• Work request: An exact copy of the records below is required, and it must contain no pictures.

• Saved data entries:
______

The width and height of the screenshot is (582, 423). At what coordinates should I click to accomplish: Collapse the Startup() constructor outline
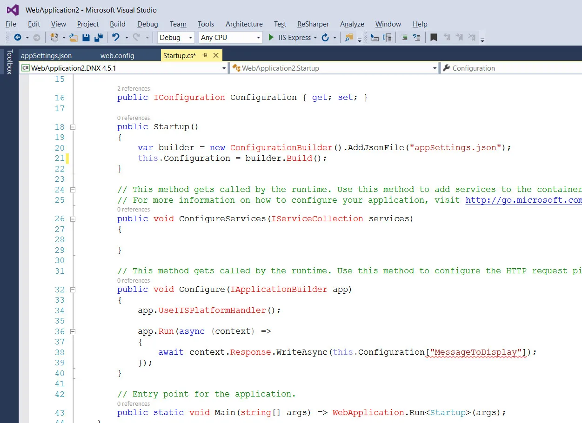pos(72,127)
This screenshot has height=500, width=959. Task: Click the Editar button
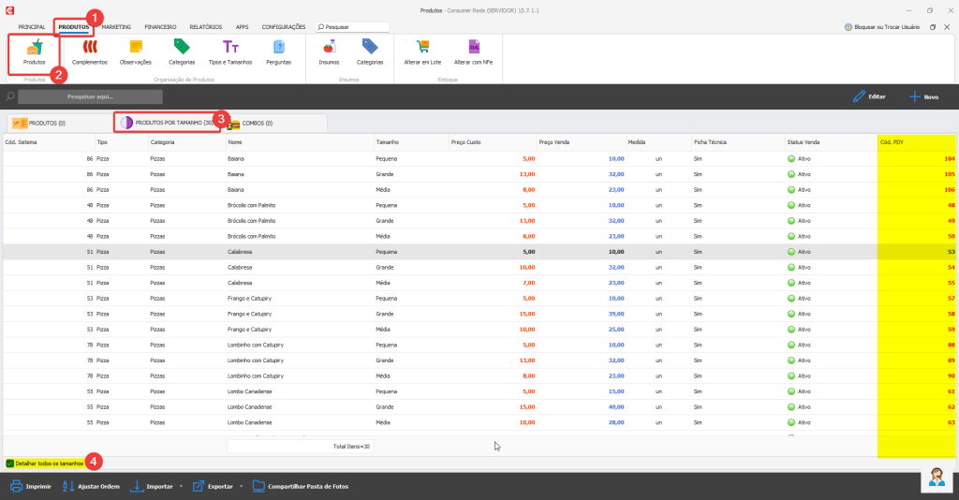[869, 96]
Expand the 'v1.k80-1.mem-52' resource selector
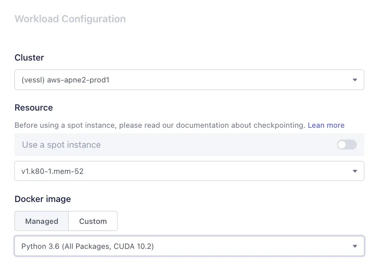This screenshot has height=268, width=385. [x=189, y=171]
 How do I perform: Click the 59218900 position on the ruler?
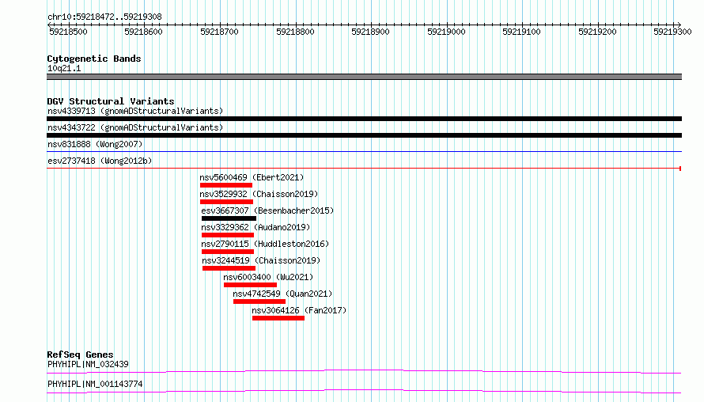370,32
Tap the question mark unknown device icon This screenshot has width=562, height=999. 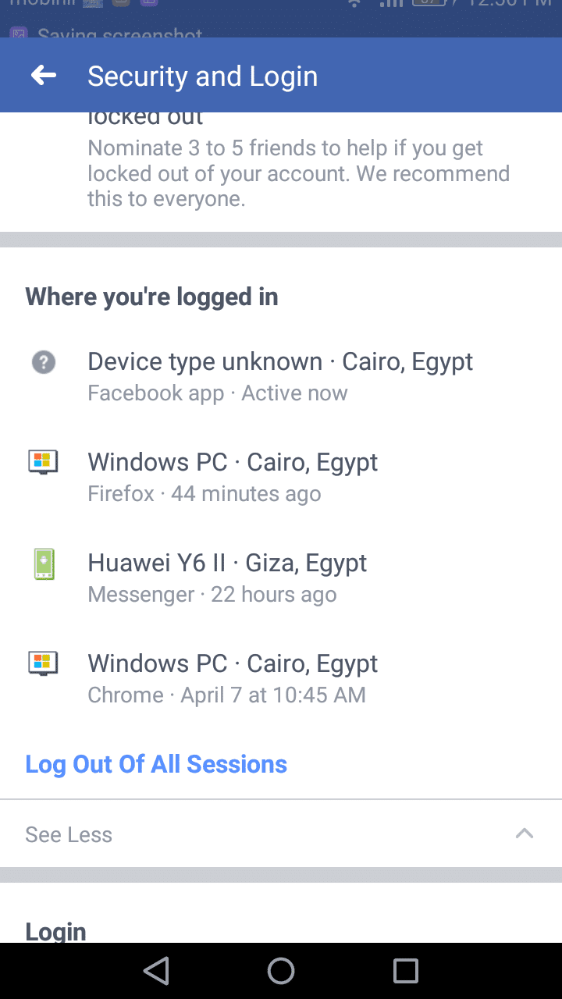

______

• The answer:
The width and height of the screenshot is (582, 423). At what coordinates should I click to accomplish: Collapse the Startup() constructor outline
pos(72,127)
This screenshot has height=500, width=959. Task: Click the Editar button
[869, 96]
Expand the 'v1.k80-1.mem-52' resource selector
This screenshot has height=268, width=385. [x=189, y=171]
 How do I perform: Click the 59218900 position on the ruler?
370,32
Tap the question mark unknown device icon This screenshot has width=562, height=999. 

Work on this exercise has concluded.